— Exercise prompt —
Exactly the lines from the one with "Screen dimensions: 900x638" through the last line of the listing must be given again.
--------------------------------------------------
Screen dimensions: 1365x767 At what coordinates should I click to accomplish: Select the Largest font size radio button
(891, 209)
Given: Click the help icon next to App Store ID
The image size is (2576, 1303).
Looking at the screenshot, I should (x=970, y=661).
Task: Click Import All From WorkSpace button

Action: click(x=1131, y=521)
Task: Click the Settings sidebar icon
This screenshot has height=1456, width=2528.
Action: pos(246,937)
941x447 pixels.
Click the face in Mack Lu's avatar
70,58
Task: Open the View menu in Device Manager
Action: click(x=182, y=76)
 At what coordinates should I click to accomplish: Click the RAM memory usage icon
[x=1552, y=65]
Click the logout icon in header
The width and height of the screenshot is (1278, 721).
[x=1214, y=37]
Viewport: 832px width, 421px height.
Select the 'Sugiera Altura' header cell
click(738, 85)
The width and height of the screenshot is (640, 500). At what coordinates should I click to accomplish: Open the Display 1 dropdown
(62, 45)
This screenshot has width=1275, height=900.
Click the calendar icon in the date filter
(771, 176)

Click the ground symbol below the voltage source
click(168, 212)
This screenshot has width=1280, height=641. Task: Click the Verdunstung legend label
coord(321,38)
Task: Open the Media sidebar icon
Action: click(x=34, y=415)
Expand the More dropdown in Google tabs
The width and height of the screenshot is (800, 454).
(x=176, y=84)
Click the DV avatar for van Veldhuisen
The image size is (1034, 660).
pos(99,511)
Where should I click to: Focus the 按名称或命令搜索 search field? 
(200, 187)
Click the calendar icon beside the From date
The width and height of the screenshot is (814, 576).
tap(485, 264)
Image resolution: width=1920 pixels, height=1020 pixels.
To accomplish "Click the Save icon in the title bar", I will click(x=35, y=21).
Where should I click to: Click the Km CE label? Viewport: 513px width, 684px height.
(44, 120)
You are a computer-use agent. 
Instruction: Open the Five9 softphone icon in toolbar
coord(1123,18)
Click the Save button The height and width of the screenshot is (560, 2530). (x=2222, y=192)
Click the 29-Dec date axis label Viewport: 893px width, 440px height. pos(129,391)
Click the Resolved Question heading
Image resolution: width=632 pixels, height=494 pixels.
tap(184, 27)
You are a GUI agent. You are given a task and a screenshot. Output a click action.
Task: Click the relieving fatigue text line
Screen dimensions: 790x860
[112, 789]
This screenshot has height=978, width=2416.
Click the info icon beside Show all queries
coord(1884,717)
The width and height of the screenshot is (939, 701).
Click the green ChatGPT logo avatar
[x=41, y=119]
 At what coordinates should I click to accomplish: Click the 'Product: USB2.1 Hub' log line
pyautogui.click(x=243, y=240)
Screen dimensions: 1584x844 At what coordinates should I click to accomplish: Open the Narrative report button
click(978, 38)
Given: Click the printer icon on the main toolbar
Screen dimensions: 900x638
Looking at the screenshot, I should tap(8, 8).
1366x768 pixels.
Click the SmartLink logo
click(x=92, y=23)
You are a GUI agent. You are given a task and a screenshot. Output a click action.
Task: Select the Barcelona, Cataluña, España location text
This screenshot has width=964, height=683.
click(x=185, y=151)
--------------------------------------------------
— Exercise answer —
Screen dimensions: 900x638
Looking at the screenshot, I should tap(8, 8).
1366x768 pixels.
Click the SmartLink logo
click(x=92, y=23)
You are a GUI agent. You are given a task and a screenshot. Output a click action.
Task: Select the Barcelona, Cataluña, España location text
This screenshot has width=964, height=683.
click(x=185, y=151)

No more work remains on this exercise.